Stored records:
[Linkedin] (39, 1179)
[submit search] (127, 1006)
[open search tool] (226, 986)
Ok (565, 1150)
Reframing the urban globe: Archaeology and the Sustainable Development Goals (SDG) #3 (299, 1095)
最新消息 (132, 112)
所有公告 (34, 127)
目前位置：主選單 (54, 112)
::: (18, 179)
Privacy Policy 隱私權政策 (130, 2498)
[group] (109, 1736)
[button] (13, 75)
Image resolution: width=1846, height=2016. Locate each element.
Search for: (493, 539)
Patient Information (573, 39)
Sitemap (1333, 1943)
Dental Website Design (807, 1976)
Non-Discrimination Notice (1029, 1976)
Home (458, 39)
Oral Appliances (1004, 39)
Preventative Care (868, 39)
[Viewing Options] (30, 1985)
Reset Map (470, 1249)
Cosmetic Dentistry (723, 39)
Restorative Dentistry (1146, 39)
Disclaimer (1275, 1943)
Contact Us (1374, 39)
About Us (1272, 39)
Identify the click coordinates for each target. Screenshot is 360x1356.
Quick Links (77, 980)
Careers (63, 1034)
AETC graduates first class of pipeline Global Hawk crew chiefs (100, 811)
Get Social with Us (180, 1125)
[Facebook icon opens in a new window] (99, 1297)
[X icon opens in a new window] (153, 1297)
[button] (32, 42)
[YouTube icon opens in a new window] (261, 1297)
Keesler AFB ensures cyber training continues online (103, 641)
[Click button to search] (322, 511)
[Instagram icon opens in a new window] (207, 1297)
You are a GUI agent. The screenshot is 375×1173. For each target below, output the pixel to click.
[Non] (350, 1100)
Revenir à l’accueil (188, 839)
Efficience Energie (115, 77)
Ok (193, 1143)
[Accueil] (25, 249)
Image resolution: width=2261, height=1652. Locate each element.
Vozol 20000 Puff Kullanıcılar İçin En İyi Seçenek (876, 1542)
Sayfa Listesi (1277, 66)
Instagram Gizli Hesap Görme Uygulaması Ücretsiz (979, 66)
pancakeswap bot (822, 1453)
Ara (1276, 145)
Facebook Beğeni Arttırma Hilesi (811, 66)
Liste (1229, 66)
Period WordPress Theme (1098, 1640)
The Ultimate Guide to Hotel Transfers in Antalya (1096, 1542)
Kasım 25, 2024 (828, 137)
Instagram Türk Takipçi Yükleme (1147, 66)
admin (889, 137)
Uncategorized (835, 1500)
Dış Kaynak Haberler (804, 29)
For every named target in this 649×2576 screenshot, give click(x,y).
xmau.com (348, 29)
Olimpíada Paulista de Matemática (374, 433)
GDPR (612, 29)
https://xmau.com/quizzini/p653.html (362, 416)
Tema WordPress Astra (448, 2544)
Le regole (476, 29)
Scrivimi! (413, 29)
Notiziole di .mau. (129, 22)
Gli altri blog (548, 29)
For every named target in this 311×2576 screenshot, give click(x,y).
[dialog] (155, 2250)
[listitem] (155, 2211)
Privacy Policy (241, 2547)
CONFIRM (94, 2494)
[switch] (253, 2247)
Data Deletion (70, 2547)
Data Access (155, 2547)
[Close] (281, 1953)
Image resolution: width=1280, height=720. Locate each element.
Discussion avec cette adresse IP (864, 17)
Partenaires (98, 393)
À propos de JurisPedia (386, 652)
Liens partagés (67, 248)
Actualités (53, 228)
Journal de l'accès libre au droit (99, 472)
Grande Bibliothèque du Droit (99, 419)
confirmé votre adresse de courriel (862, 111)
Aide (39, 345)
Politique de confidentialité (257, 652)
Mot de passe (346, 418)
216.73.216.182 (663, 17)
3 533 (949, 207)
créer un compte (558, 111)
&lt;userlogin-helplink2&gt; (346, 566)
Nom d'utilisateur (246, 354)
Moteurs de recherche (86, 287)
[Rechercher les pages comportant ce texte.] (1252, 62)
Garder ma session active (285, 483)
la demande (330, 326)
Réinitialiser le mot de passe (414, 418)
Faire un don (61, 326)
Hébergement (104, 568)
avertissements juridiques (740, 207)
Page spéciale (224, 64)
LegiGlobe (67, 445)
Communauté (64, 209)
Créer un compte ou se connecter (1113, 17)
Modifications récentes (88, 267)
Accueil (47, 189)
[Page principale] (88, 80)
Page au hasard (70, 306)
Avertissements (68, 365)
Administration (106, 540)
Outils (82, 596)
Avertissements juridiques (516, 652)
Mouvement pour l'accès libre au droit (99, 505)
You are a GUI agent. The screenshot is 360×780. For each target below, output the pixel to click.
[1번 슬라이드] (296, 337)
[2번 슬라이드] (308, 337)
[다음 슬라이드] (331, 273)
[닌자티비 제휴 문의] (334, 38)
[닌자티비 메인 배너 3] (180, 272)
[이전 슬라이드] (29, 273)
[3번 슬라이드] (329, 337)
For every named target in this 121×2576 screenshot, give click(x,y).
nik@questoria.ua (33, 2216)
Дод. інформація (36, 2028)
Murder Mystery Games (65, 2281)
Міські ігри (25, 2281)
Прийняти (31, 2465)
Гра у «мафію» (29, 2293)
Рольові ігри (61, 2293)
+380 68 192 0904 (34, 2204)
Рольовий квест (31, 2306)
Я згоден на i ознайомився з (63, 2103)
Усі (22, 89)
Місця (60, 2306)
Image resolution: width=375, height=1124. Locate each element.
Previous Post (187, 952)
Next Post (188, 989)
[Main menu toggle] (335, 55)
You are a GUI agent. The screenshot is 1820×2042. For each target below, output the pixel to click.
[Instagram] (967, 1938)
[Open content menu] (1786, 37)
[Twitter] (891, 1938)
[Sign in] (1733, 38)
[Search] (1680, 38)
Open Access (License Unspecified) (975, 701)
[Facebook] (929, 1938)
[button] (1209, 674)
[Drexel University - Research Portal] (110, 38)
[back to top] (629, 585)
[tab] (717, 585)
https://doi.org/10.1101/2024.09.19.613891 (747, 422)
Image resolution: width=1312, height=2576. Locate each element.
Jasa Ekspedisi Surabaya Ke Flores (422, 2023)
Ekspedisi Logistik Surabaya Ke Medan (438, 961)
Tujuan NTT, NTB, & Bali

## Directions:
Transcribe the entries above, every line exactly as it reads.

## Response to the task:
[Linkedin] (39, 1179)
[submit search] (127, 1006)
[open search tool] (226, 986)
Ok (565, 1150)
Reframing the urban globe: Archaeology and the Sustainable Development Goals (SDG) #3 (299, 1095)
最新消息 (132, 112)
所有公告 (34, 127)
目前位置：主選單 (54, 112)
::: (18, 179)
Privacy Policy 隱私權政策 (130, 2498)
[group] (109, 1736)
[button] (13, 75)
Image resolution: width=1846, height=2016. Locate each element.
Search for: (493, 539)
Patient Information (573, 39)
Sitemap (1333, 1943)
Dental Website Design (807, 1976)
Non-Discrimination Notice (1029, 1976)
Home (458, 39)
Oral Appliances (1004, 39)
Preventative Care (868, 39)
[Viewing Options] (30, 1985)
Reset Map (470, 1249)
Cosmetic Dentistry (723, 39)
Restorative Dentistry (1146, 39)
Disclaimer (1275, 1943)
Contact Us (1374, 39)
About Us (1272, 39)
Identify the click coordinates for each target. Screenshot is 360x1356.
Quick Links (77, 980)
Careers (63, 1034)
AETC graduates first class of pipeline Global Hawk crew chiefs (100, 811)
Get Social with Us (180, 1125)
[Facebook icon opens in a new window] (99, 1297)
[X icon opens in a new window] (153, 1297)
[button] (32, 42)
[YouTube icon opens in a new window] (261, 1297)
Keesler AFB ensures cyber training continues online (103, 641)
[Click button to search] (322, 511)
[Instagram icon opens in a new window] (207, 1297)
You are a GUI agent. The screenshot is 375×1173. For each target below, output the pixel to click.
[Non] (350, 1100)
Revenir à l’accueil (188, 839)
Efficience Energie (115, 77)
Ok (193, 1143)
[Accueil] (25, 249)
Image resolution: width=2261, height=1652. Locate each element.
Vozol 20000 Puff Kullanıcılar İçin En İyi Seçenek (876, 1542)
Sayfa Listesi (1277, 66)
Instagram Gizli Hesap Görme Uygulaması Ücretsiz (979, 66)
pancakeswap bot (822, 1453)
Ara (1276, 145)
Facebook Beğeni Arttırma Hilesi (811, 66)
Liste (1229, 66)
Period WordPress Theme (1098, 1640)
The Ultimate Guide to Hotel Transfers in Antalya (1096, 1542)
Kasım 25, 2024 (828, 137)
Instagram Türk Takipçi Yükleme (1147, 66)
admin (889, 137)
Uncategorized (835, 1500)
Dış Kaynak Haberler (804, 29)
For every named target in this 649×2576 screenshot, give click(x,y).
xmau.com (348, 29)
Olimpíada Paulista de Matemática (374, 433)
GDPR (612, 29)
https://xmau.com/quizzini/p653.html (362, 416)
Tema WordPress Astra (448, 2544)
Le regole (476, 29)
Scrivimi! (413, 29)
Notiziole di .mau. (129, 22)
Gli altri blog (548, 29)
For every named target in this 311×2576 screenshot, give click(x,y).
[dialog] (155, 2250)
[listitem] (155, 2211)
Privacy Policy (241, 2547)
CONFIRM (94, 2494)
[switch] (253, 2247)
Data Deletion (70, 2547)
Data Access (155, 2547)
[Close] (281, 1953)
Image resolution: width=1280, height=720. Locate each element.
Discussion avec cette adresse IP (864, 17)
Partenaires (98, 393)
À propos de JurisPedia (386, 652)
Liens partagés (67, 248)
Actualités (53, 228)
Journal de l'accès libre au droit (99, 472)
Grande Bibliothèque du Droit (99, 419)
confirmé votre adresse de courriel (862, 111)
Aide (39, 345)
Politique de confidentialité (257, 652)
Mot de passe (346, 418)
216.73.216.182 (663, 17)
3 533 (949, 207)
créer un compte (558, 111)
&lt;userlogin-helplink2&gt; (346, 566)
Nom d'utilisateur (246, 354)
Moteurs de recherche (86, 287)
[Rechercher les pages comportant ce texte.] (1252, 62)
Garder ma session active (285, 483)
la demande (330, 326)
Réinitialiser le mot de passe (414, 418)
Faire un don (61, 326)
Hébergement (104, 568)
avertissements juridiques (740, 207)
Page spéciale (224, 64)
LegiGlobe (67, 445)
Communauté (64, 209)
Créer un compte ou se connecter (1113, 17)
Modifications récentes (88, 267)
Accueil (47, 189)
[Page principale] (88, 80)
Page au hasard (70, 306)
Avertissements (68, 365)
Administration (106, 540)
Outils (82, 596)
Avertissements juridiques (516, 652)
Mouvement pour l'accès libre au droit (99, 505)
You are a GUI agent. The screenshot is 360×780. For each target below, output the pixel to click.
[1번 슬라이드] (296, 337)
[2번 슬라이드] (308, 337)
[다음 슬라이드] (331, 273)
[닌자티비 제휴 문의] (334, 38)
[닌자티비 메인 배너 3] (180, 272)
[이전 슬라이드] (29, 273)
[3번 슬라이드] (329, 337)
For every named target in this 121×2576 screenshot, give click(x,y).
nik@questoria.ua (33, 2216)
Дод. інформація (36, 2028)
Murder Mystery Games (65, 2281)
Міські ігри (25, 2281)
Прийняти (31, 2465)
Гра у «мафію» (29, 2293)
Рольові ігри (61, 2293)
+380 68 192 0904 (34, 2204)
Рольовий квест (31, 2306)
Я згоден на i ознайомився з (63, 2103)
Усі (22, 89)
Місця (60, 2306)
Image resolution: width=375, height=1124. Locate each element.
Previous Post (187, 952)
Next Post (188, 989)
[Main menu toggle] (335, 55)
You are a GUI agent. The screenshot is 1820×2042. For each target below, output the pixel to click.
[Instagram] (967, 1938)
[Open content menu] (1786, 37)
[Twitter] (891, 1938)
[Sign in] (1733, 38)
[Search] (1680, 38)
Open Access (License Unspecified) (975, 701)
[Facebook] (929, 1938)
[button] (1209, 674)
[Drexel University - Research Portal] (110, 38)
[back to top] (629, 585)
[tab] (717, 585)
https://doi.org/10.1101/2024.09.19.613891 (747, 422)
Image resolution: width=1312, height=2576. Locate each element.
Jasa Ekspedisi Surabaya Ke Flores (422, 2023)
Ekspedisi Logistik Surabaya Ke Medan (438, 961)
Tujuan NTT, NTB, & Bali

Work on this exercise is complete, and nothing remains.